**Written instruction:** Retype the rows below word for word, starting at the first row and ending at the line that contains "pos(637,419)", with both ends included. Leave the pictures out of your answer.

## BEGIN

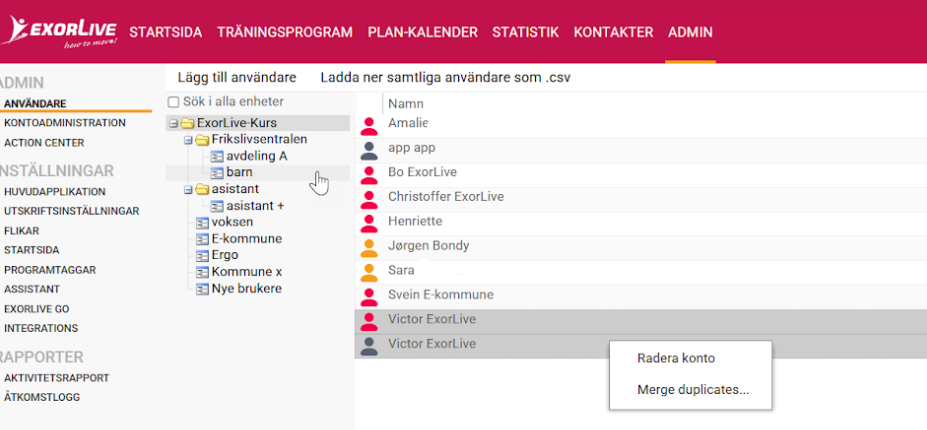Viewport: 927px width, 430px height.
Task: Select Merge duplicates... in the context menu
Action: pos(693,390)
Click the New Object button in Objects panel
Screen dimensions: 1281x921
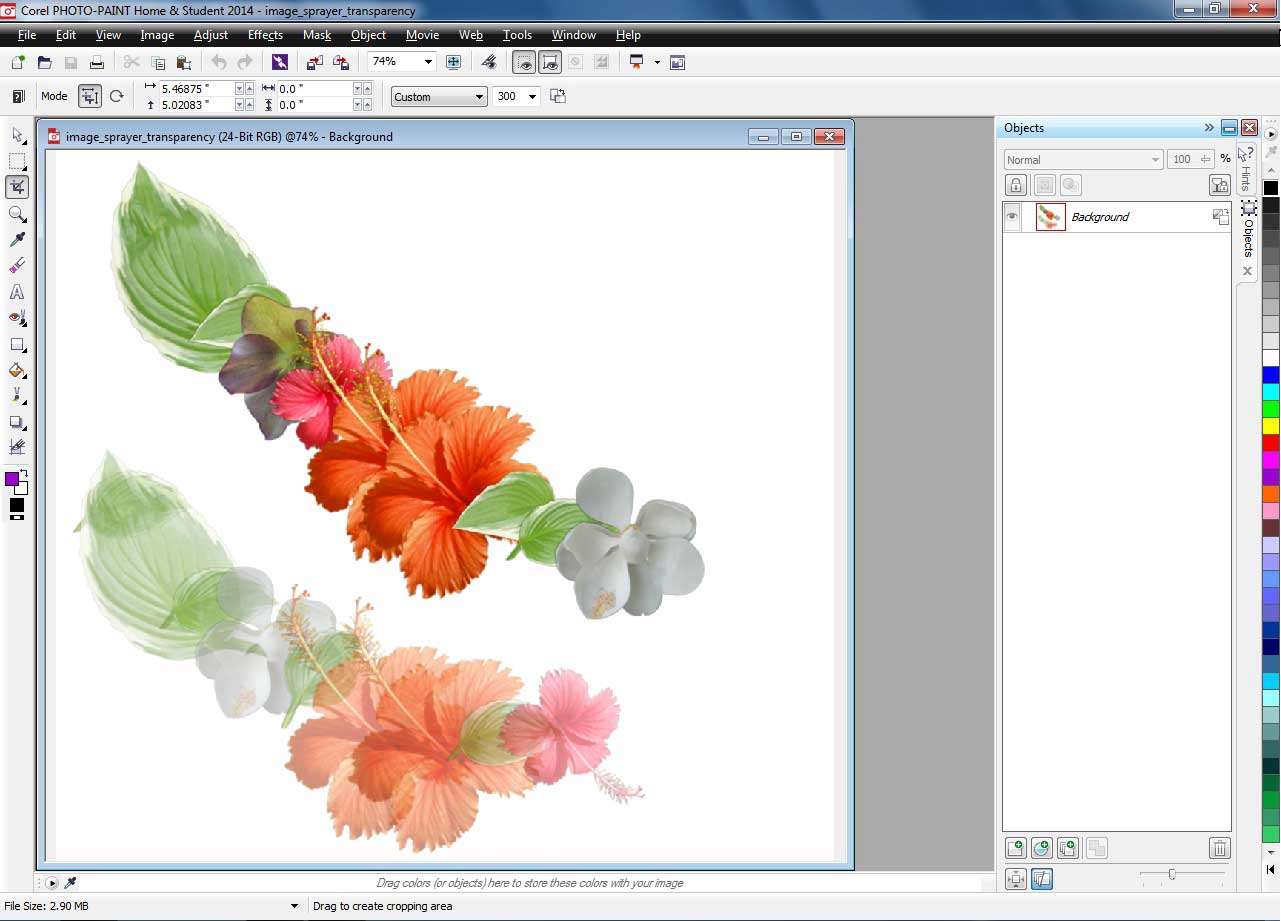click(x=1016, y=848)
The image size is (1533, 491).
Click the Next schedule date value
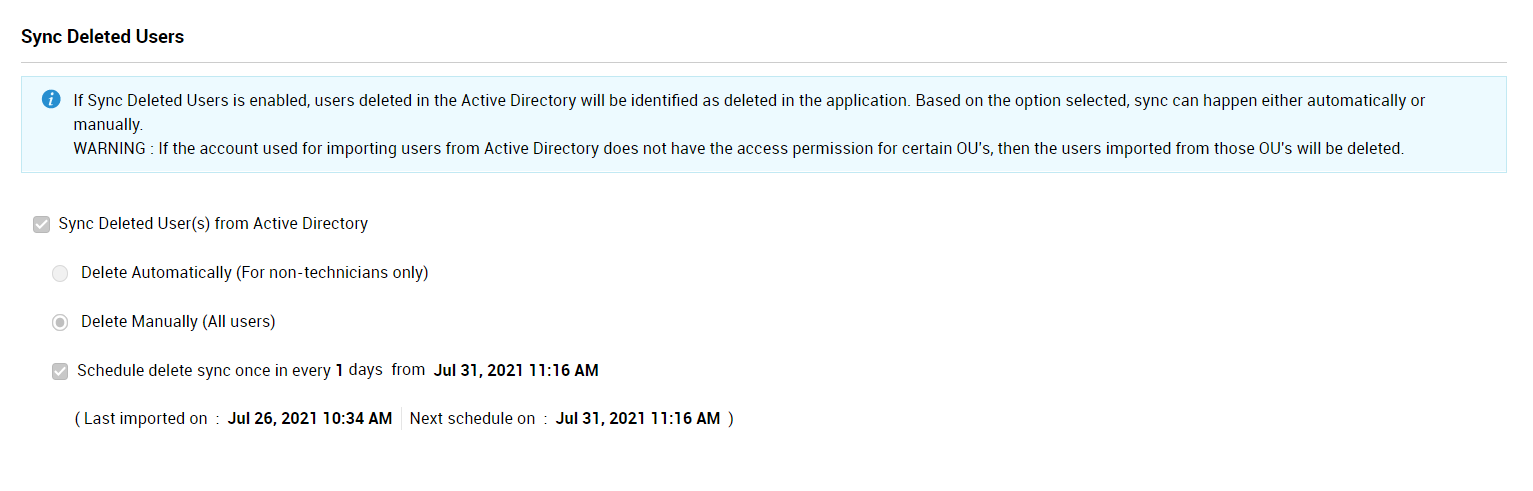pos(637,419)
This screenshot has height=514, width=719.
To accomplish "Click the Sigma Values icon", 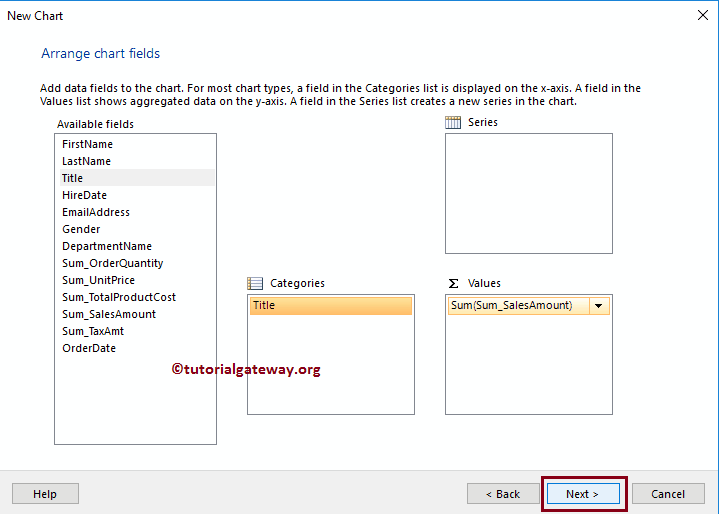I will coord(453,284).
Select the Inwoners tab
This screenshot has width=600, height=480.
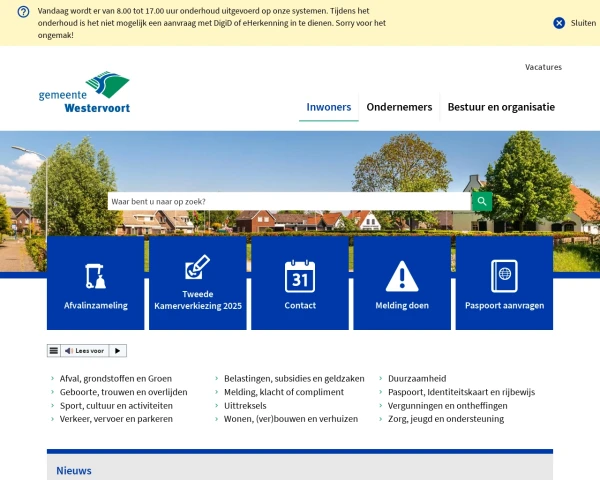coord(329,107)
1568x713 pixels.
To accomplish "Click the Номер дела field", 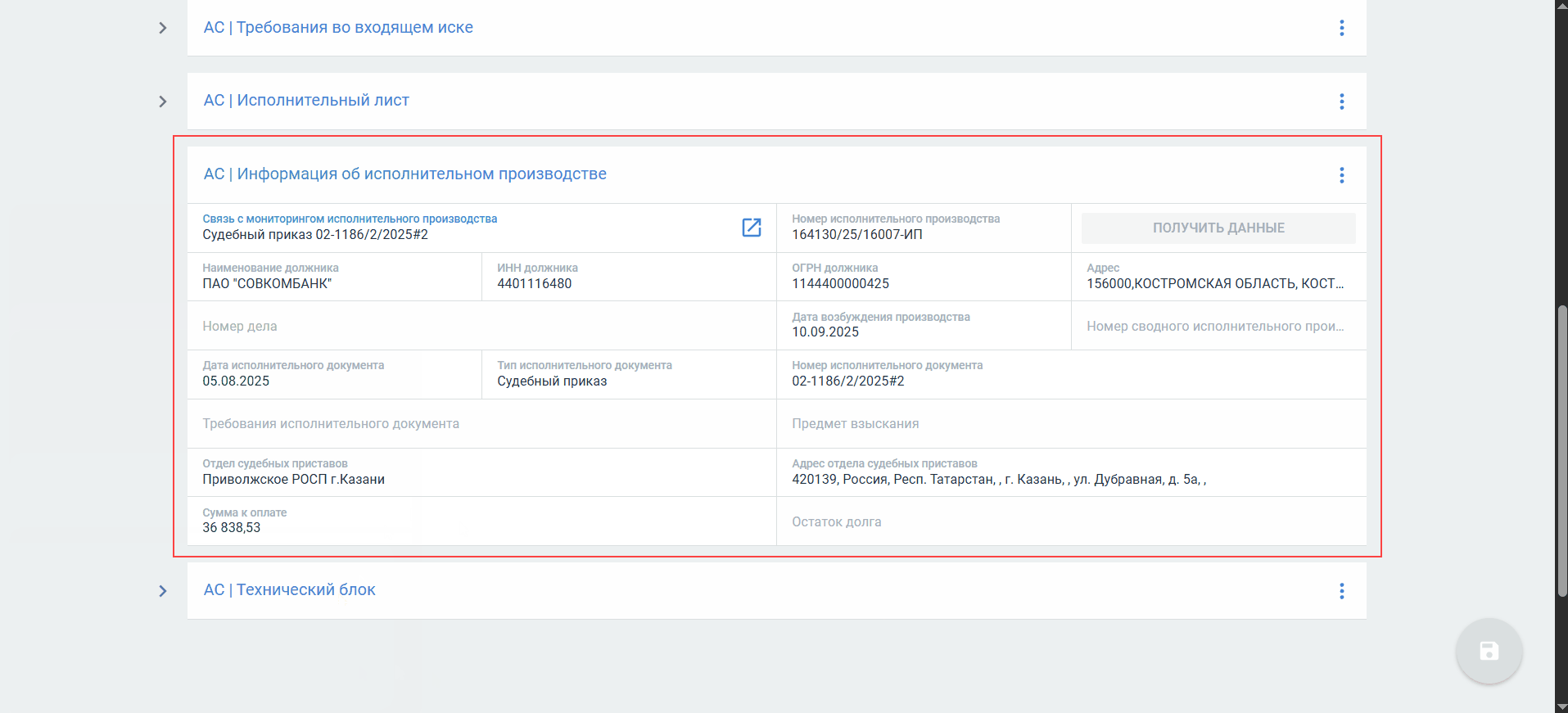I will coord(481,326).
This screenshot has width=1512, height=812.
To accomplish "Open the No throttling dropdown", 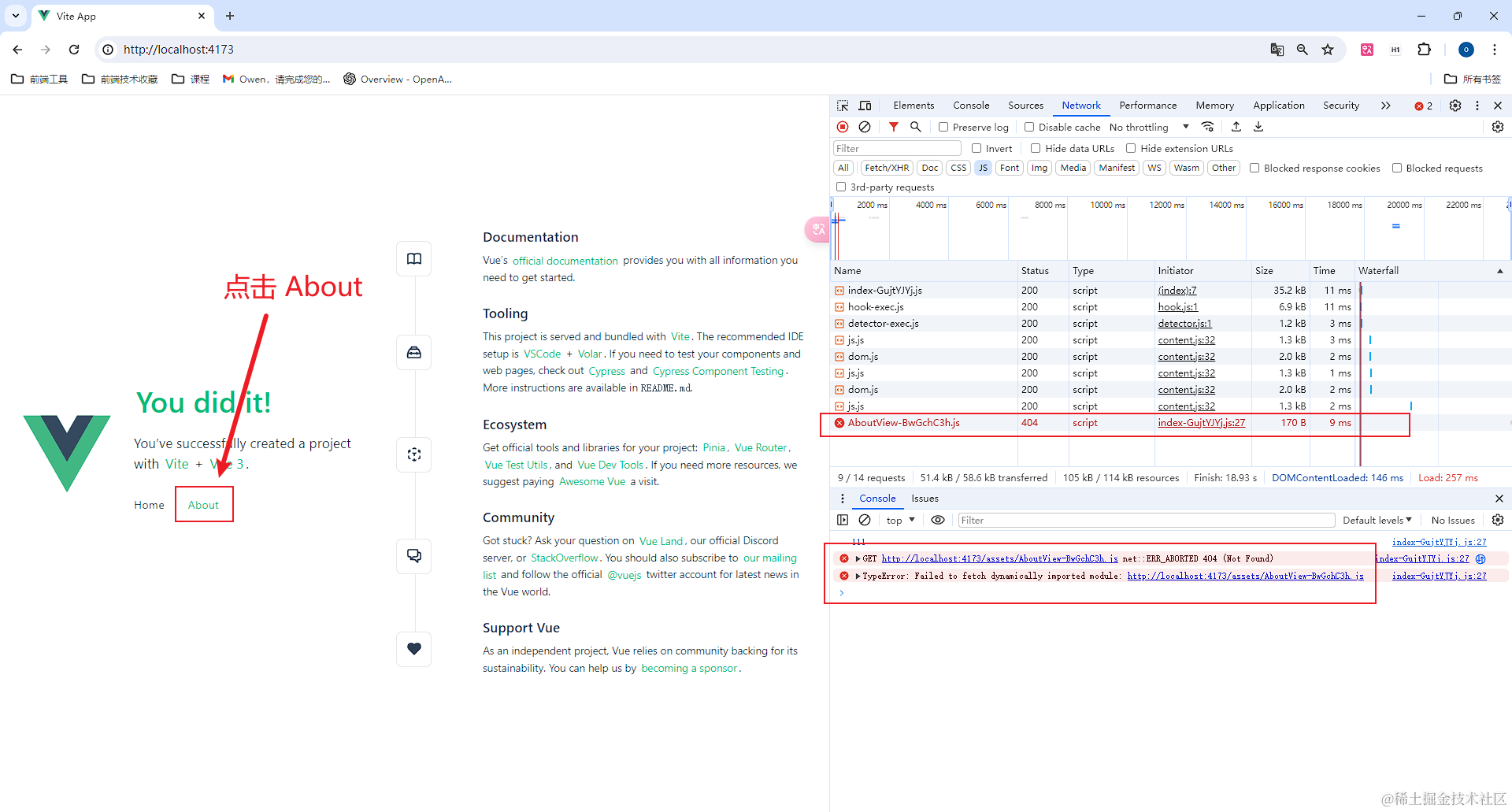I will (1149, 127).
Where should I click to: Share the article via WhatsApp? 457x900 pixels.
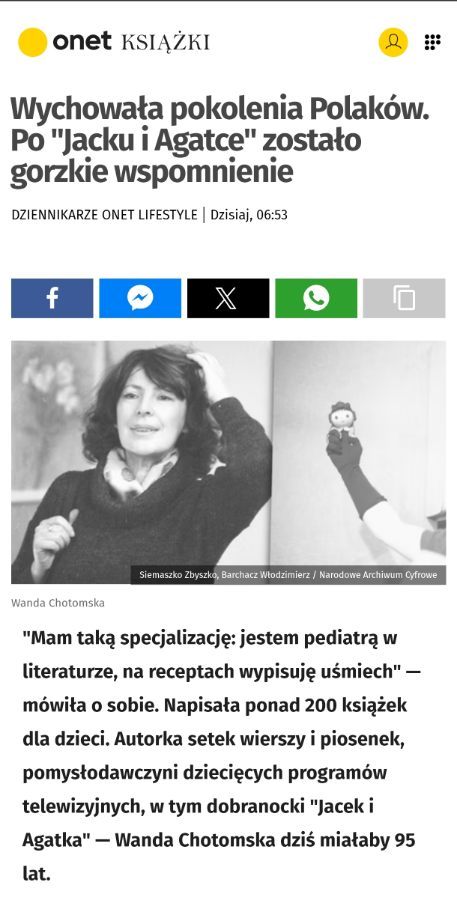coord(316,298)
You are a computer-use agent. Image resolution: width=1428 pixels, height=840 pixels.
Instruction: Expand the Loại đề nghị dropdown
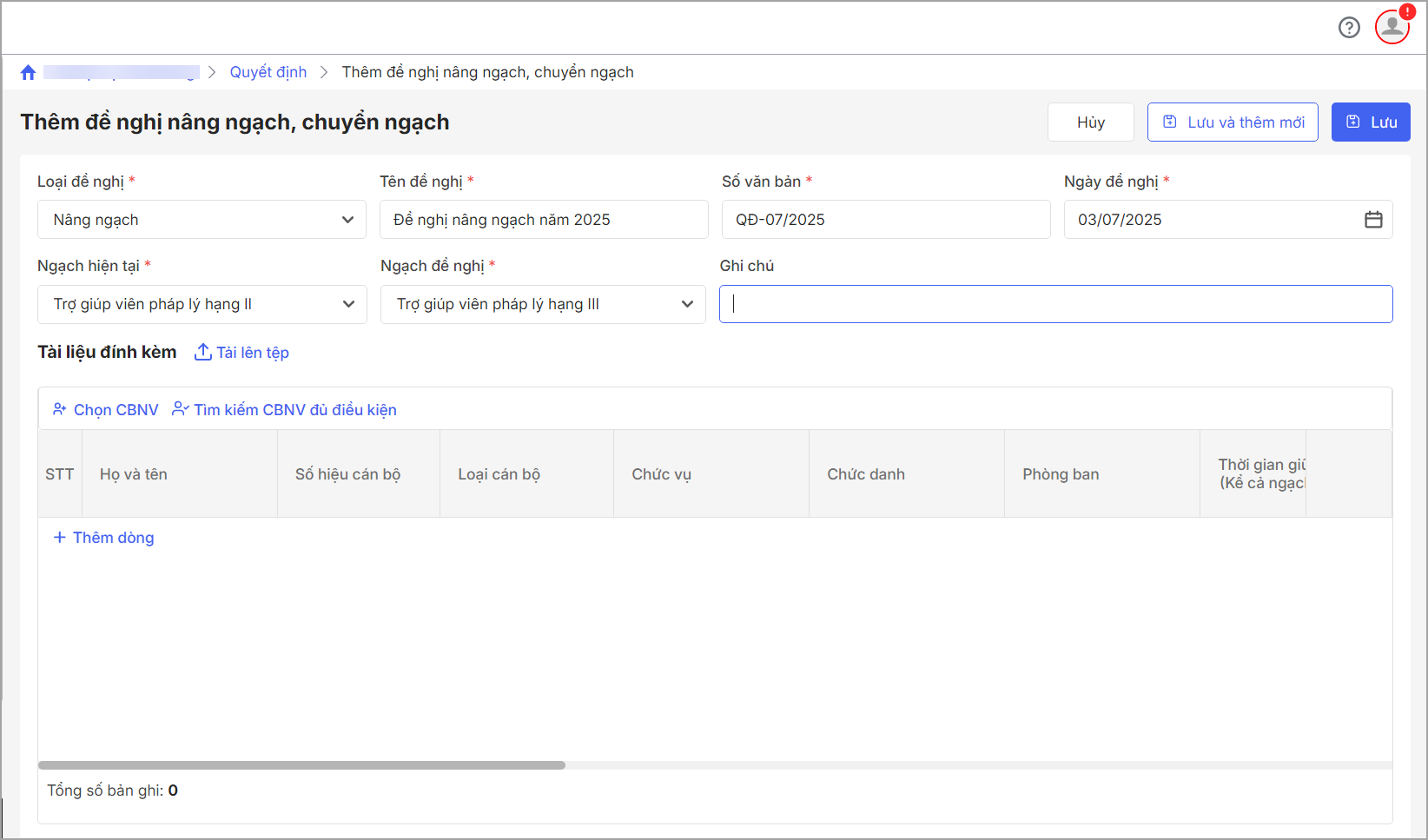click(x=347, y=220)
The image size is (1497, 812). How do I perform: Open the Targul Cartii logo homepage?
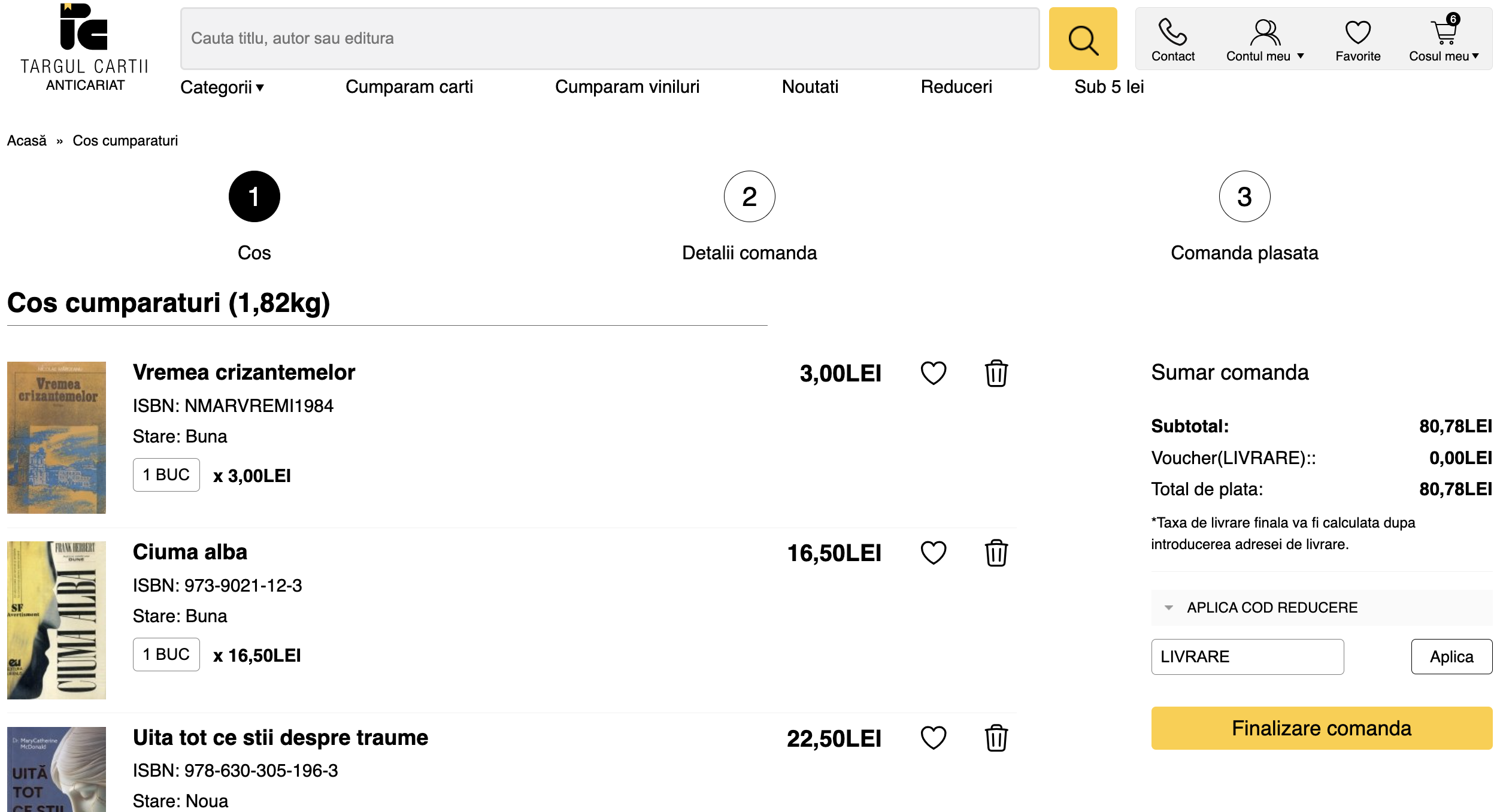pos(84,48)
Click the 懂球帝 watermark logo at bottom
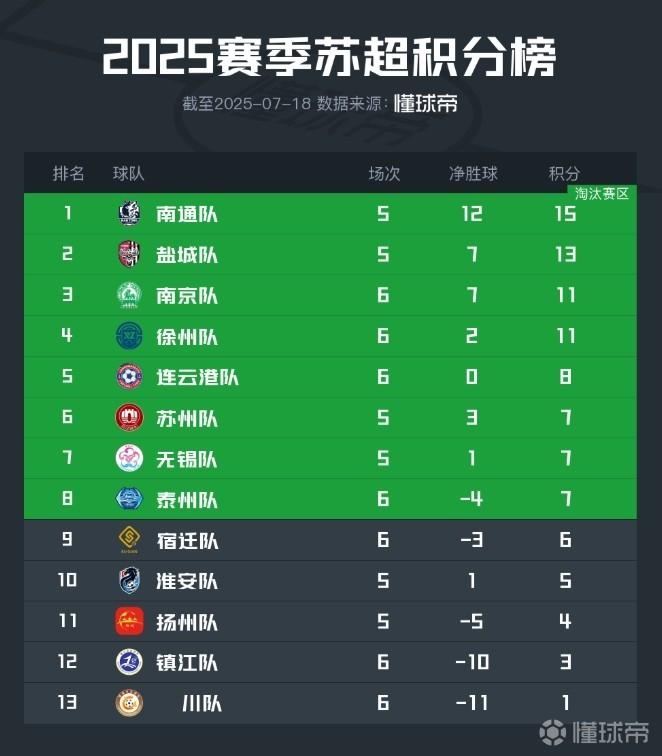 pyautogui.click(x=594, y=733)
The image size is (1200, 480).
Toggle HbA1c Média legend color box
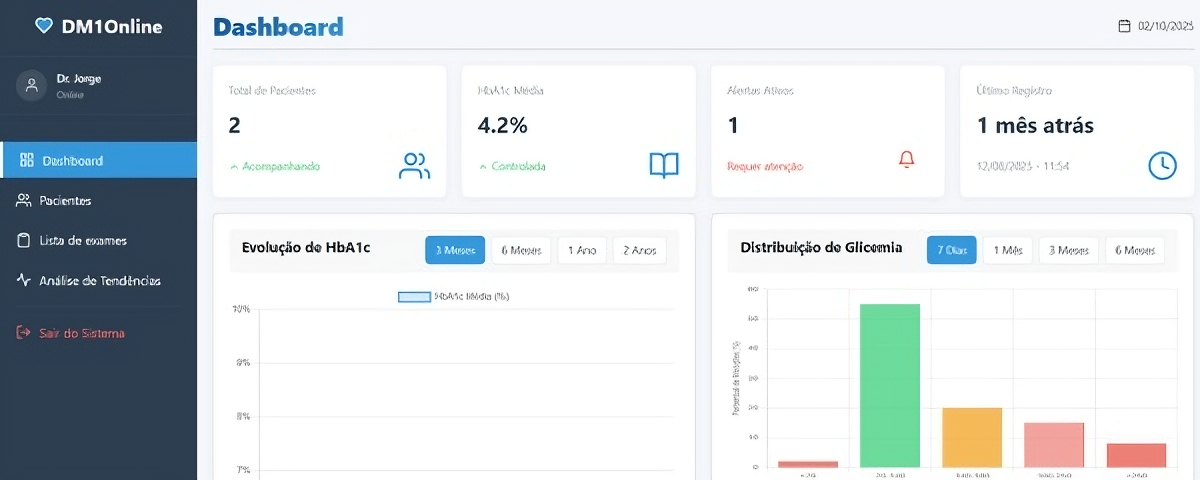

## END

**Complete output:**
Viewport: 927px width, 430px height.
Task: Select Merge duplicates... in the context menu
Action: pos(693,390)
Click the New Object button in Objects panel
Screen dimensions: 1281x921
click(x=1016, y=848)
The image size is (1533, 491).
Click the Next schedule date value
pos(637,419)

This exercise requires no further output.